9. The 11-Foot Men: Mike Weir and Robert Streb

One way to measure a player’s effectiveness on approach shots is by proximity to the hole, and the tour keeps stats for various distances. Since 2004, there are only two men who have averaged a proximity closer than 12 feet to the hole from approach shots inside 100 yards. Those men are Robert Streb, who managed 11 feet, 6 inches in 54 attempts last year, and Mike Weir, who put up 11 feet, 9 inches in 50 attempts in 2010. These are the best “short approach” seasons of the millennium.
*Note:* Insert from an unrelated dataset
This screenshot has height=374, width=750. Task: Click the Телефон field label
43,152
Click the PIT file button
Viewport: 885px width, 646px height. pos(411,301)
THE PLAYERS Championship - Round Two

David Cannon

8. Calvin Peete, the Driving Machine

OK, this one is technically before the Shotlink era, but the tour’s driving accuracy stats go back to 1980, and I have to use this space to honor Calvin Peete, an accuracy machine off the tee. In his best year, 1983, he hit 1,029 of 1,217 fairways, for a driving percentage of 84.55 percent, the best on record. Even crazier? The guy was the most accurate driver on tour for every single year between 1981 and 1990. That’s a 10-peat! Or, since I guess I have to do this: 10-Peete. That’s the kind of consistency we’re never, ever going to see again. (For those who don’t know Peete, he was the most successful African-American player on Tour before the emergence of one Tiger Woods, and he won 12 times, including the ‘95 Players Championship.)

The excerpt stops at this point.